Saul – the fact that some Jews eat bacon doesn’t make eating bacon a Jewish act anymore than Madoff’s actions make stealing a Jewish act. There is a point at which the behavior of some Jews escapes the boundaries of what Judaism is. I guess I don’t get why Jewish essentialism is a bad thing. If Judaism encompasses everything good and bad, it becomes meaningless.

patrick john says:

If the indians ate a little beef, the muslims and jews a little pork, americans a little less of everything, than world peace may be possible. lol. Its hard to beleive that we can feel better than others just by our implanted religious dietary habits.lmao.

Patrick John –

Kashrut has nothing to do with feeling better than others. It is possible to be different without being better than or worse than. If everyone could understand that, maybe peace would be possible, no matter what we do or don’t eat.

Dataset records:
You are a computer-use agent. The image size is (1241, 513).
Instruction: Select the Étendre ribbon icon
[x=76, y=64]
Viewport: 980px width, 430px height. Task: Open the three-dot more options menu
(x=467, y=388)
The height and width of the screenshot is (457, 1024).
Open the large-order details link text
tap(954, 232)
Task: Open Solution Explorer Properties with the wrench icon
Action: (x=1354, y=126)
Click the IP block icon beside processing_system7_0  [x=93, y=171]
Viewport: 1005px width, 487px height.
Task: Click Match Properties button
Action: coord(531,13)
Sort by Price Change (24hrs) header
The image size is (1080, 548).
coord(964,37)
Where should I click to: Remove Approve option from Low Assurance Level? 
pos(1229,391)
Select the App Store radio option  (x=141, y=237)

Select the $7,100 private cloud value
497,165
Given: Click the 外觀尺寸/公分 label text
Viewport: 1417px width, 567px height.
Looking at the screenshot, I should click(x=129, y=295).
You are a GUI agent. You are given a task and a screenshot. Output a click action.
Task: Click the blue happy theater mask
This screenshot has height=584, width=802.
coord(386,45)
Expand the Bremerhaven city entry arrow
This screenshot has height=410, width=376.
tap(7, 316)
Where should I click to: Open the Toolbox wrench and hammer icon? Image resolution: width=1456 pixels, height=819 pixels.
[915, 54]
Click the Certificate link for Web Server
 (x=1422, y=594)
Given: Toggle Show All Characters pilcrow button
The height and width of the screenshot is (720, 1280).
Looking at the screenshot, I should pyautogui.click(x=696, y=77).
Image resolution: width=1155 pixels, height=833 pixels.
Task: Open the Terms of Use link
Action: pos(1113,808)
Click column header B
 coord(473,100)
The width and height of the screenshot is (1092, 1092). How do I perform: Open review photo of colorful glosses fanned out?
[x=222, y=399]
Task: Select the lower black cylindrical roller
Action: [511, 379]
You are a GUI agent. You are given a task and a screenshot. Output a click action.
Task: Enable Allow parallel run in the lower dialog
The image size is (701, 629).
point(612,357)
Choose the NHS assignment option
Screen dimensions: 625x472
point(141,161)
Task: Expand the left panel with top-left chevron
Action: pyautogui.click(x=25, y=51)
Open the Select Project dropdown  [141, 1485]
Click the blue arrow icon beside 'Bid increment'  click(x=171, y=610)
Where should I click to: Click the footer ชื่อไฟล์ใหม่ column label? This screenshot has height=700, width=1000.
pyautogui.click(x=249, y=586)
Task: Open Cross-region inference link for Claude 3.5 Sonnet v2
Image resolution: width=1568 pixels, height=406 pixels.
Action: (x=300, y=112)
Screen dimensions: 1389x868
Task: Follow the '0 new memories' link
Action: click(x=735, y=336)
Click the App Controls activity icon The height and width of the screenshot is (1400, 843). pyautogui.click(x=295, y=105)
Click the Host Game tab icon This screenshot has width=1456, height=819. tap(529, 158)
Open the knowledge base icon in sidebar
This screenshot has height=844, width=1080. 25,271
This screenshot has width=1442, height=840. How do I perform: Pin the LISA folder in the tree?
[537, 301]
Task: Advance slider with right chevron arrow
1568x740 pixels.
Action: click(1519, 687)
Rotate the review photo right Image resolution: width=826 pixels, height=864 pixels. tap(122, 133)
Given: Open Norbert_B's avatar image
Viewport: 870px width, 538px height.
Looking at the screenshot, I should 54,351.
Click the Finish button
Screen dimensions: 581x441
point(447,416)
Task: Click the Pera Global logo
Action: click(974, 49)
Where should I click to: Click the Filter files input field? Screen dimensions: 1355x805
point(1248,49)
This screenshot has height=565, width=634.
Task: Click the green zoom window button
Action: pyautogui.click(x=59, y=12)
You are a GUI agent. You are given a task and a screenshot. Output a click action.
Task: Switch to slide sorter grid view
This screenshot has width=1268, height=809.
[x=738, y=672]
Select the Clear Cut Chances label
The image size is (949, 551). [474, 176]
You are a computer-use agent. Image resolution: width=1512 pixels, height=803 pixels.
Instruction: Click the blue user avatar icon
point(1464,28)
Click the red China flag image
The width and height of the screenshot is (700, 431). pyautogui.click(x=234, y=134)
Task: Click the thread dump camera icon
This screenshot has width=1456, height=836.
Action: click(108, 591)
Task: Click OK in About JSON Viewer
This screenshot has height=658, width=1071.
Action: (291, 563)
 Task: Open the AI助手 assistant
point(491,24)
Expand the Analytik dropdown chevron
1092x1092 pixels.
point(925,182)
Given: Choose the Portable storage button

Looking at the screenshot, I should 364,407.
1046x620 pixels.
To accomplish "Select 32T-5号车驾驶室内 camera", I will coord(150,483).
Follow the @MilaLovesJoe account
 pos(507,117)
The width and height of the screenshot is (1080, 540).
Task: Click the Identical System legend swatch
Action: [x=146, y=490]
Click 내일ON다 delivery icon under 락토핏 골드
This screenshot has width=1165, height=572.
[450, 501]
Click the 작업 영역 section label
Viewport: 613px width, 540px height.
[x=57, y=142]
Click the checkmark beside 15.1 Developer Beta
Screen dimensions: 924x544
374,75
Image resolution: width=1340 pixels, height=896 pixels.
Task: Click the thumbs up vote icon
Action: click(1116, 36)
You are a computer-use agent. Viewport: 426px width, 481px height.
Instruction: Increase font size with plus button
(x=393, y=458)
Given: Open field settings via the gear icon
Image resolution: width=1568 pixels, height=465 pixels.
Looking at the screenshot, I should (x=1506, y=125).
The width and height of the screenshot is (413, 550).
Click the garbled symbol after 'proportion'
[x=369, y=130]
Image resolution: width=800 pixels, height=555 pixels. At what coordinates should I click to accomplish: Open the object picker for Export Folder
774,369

- [What to work on]
(a) From the comment thread on kashrut, return the passage that begins at the words "If the indians" and stops after the words "or don’t eat.", copied word for word.
(b) Rewrite the paragraph of the comment thread on kashrut that begins "Saul – the fact that" in a shorter form that keeps its main points.

- [Responses by task]
(a)
If the indians ate a little beef, the muslims and jews a little pork, americans a little less of everything, than world peace may be possible. lol. Its hard to beleive that we can feel better than others just by our implanted religious dietary habits.lmao.

Patrick John –

Kashrut has nothing to do with feeling better than others. It is possible to be different without being better than or worse than. If everyone could understand that, maybe peace would be possible, no matter what we do or don’t eat.

(b) Some Jews eating bacon no more makes it a Jewish act than Madoff's actions make stealing one. At some point, the behavior of some Jews falls outside the boundaries of what Judaism is. The writer doesn't see why Jewish essentialism is bad, since a Judaism that encompasses everything good and bad becomes meaningless.